* Task objective *
Given the material below, output exactly the lines from the line with "The width and height of the screenshot is (900, 445)." to the line with "You are a computer-use agent. The width", both ends included, and no other lines.
Extracted data below:
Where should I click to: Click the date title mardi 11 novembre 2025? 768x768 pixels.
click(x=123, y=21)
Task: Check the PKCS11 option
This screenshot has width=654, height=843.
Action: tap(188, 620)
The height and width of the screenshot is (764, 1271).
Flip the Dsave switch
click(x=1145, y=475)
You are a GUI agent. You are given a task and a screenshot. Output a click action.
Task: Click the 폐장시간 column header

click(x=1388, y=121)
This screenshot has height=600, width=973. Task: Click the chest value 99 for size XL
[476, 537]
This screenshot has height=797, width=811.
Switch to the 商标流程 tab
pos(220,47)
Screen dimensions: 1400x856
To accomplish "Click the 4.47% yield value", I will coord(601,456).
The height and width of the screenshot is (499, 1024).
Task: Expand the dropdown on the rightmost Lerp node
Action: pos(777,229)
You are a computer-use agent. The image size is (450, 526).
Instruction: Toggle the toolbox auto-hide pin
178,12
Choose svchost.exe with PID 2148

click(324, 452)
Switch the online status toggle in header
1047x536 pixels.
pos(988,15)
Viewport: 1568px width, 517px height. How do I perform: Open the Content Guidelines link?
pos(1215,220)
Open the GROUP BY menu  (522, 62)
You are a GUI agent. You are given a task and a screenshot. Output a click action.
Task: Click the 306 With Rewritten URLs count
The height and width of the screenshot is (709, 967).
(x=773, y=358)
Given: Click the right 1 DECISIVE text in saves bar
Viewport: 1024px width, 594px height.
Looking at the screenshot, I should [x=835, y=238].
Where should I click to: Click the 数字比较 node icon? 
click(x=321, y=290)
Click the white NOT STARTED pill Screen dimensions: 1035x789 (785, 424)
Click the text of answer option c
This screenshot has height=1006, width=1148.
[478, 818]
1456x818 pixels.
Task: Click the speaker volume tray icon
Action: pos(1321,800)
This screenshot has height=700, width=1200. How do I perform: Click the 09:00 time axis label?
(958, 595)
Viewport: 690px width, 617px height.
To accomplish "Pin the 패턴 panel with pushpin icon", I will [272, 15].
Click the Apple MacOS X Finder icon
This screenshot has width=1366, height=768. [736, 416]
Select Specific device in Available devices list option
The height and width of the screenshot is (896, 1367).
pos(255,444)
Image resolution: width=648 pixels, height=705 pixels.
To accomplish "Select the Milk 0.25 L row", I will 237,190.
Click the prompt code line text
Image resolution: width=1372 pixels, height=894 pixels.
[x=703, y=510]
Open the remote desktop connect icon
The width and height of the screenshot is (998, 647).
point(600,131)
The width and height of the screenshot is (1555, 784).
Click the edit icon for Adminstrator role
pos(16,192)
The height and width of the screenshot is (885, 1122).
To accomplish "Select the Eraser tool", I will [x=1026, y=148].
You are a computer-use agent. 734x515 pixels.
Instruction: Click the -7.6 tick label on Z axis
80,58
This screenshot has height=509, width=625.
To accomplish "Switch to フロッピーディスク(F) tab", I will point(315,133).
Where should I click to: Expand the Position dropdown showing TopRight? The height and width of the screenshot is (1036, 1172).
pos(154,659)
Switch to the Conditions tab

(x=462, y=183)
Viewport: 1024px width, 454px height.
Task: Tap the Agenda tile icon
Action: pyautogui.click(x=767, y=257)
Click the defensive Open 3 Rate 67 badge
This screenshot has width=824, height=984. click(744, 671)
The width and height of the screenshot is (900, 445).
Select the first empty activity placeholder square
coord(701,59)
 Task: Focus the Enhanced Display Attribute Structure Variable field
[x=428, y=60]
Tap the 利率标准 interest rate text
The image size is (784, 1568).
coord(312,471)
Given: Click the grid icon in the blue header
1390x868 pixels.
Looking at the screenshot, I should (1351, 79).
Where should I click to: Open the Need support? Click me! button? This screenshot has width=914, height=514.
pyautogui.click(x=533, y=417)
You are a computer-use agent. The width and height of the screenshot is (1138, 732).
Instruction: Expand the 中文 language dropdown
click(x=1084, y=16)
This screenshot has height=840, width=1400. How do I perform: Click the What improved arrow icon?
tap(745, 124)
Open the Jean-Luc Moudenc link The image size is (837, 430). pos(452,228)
End of Extracted data.
* Task output *
The width and height of the screenshot is (900, 445).
Select the first empty activity placeholder square
coord(701,59)
 Task: Focus the Enhanced Display Attribute Structure Variable field
[x=428, y=60]
Tap the 利率标准 interest rate text
The image size is (784, 1568).
coord(312,471)
Given: Click the grid icon in the blue header
1390x868 pixels.
Looking at the screenshot, I should (1351, 79).
Where should I click to: Open the Need support? Click me! button? This screenshot has width=914, height=514.
pyautogui.click(x=533, y=417)
You are a computer-use agent. The width and height of the screenshot is (1138, 732).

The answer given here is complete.